──────── RECORDS SUPPLIED

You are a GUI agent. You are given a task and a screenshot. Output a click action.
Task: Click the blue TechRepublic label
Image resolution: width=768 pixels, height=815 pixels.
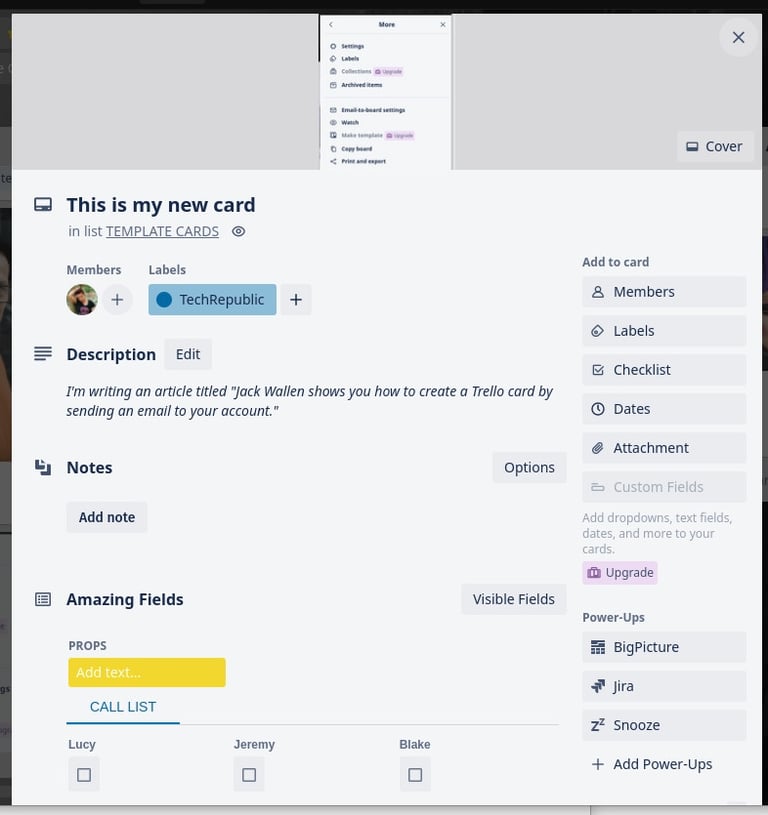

────────────────
──────── RECORDS SUPPLIED

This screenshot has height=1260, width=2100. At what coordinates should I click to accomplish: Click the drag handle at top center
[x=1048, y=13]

────────────────

PROBLEM DETAILS: Write out the lines of the material from the one containing "You are a GUI" through the one containing "Image resolution: width=768", including both, word for word.

TASK RESULT:
You are a GUI agent. You are given a task and a screenshot. Output a click action.
Task: Click the blue TechRepublic label
Image resolution: width=768 pixels, height=815 pixels.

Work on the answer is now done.